Most Yom Kippur days in the past 25 years, I’ve spoken at a synagogue. I would often teach in the late afternoon tying together concerns in the Jewish world with a sense of our personal and collective responsibility on this holiest of days. I talked about the needy. I talked about Jonah. I talked about peoplehood. But this year, I spent my firstYom Kippur in Israel and, of all places, in a friend’s house in Herzliyah Pituach. You think I would have been in Jerusalem, shedding a tear or two at the Kotel. But this experience was, in some ways, even more profound for me.
In spite of having been to Israel literally hundreds of times – and more often than monthly in the last five years – I had never been there for Yom Kippur. I had no idea that it’s a festival of bicycles. Everywhere you turn there are people of all ages on bicycles. There is no driving at all, anywhere. Everything is closed. I contrasted this to my days in Manhattan where everything seems open all the time, 24/7, 365 days a year. Yom Kippurin Israel was not simply a religious holiday. It was a day unlike any other. I was too hot to bike, but I was happy to observe. Being in Israel is fundamentally different. Being Jewish in Israel is fundamentally different.
Fasting on Yom Kippur was the very first thing I did as a Jew at thirteen. In Russia, this was something you can do privately and no one would know. You can go to school or work and no one would guess you were observing a holy day. For this very reason, it was a more common observance in Russia that the Passover Seder, which is the number one ritual in North America.
In the United States, it is the day that more Jews appear in synagogues than any other, and in Israel it’s the day were more people get bicycle injuries than any other. I was struck by how profoundly different Yom Kippur has become for different Jews in different places. I am not making a judgment of what has more meaning – a one-day a year Jew in synagogue or a citizen of Israel who sees the day as a time for family and friends.
This contrast forces me to go back to my ongoing concern of how focused we’ve become on how different we are from each other and how little we pay attention to what we have in common.

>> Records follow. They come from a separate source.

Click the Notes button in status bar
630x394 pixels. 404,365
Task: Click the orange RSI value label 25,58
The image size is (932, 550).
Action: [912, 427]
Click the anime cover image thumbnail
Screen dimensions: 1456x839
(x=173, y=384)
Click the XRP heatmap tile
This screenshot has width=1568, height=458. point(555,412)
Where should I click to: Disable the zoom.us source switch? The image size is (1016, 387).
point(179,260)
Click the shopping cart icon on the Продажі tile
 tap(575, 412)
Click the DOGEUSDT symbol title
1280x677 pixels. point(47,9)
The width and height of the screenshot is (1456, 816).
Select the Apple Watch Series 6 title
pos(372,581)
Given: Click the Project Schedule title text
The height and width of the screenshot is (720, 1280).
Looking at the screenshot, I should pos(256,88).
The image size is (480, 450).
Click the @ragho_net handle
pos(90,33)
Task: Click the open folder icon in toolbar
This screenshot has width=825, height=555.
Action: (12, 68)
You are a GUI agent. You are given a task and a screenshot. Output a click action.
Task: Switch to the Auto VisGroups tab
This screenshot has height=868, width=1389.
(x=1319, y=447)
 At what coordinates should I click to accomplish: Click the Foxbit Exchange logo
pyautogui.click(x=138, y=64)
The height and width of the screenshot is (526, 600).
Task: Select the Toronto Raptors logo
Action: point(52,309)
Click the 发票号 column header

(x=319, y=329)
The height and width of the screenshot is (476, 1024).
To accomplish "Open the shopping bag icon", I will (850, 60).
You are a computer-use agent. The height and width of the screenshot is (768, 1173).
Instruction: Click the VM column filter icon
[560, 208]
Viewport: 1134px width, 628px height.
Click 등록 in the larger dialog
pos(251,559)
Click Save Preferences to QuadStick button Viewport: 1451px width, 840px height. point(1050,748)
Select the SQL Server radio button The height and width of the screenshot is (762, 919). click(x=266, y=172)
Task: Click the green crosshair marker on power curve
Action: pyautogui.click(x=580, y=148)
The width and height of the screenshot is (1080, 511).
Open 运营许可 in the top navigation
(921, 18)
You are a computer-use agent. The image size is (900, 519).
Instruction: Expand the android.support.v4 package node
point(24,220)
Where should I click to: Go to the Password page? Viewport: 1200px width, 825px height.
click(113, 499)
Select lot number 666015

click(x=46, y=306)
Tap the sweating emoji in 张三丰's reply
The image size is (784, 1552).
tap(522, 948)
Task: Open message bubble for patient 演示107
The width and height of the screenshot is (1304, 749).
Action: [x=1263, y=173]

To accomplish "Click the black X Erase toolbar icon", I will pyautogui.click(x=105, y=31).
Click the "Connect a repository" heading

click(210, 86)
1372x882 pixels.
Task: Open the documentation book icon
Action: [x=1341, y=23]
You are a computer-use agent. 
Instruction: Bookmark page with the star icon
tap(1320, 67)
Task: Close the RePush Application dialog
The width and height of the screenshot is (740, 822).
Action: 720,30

This example is no different. It was striking that the entire country – religious or not – was doing something different than they would normally do. Yet the divide between the nature of these different Yom Kippur activities is profoundly at odds and does not easily lend itself to finding a common space under the umbrella of peoplehood.
I am amazed by the fact that the entire country has a law that prevents certain kinds of activity on this day, but people interpret it in different ways. There are those in the rabbinate who liken riding bicycles on Yom Kippur to eating pork. This seems absurd but, no doubt, they understand the huge cultural differences that this kind of ritual presents. It would be nice if we arrived at a place of mutual reflection on Yom Kippur, whether inside or outside of a synagogue, but we are not moving in this direction.
What direction are we moving in? That’s what I struggle with most right now. And I don’t have an easy answer because I don’t believe there are easy answers. But if we don’t talk more honestly and deeply about the growing identity abyss among the Jews within Israel and between Israel and the Diaspora, there may be less and less to talk about together when it comes to shaping a shared Jewish future.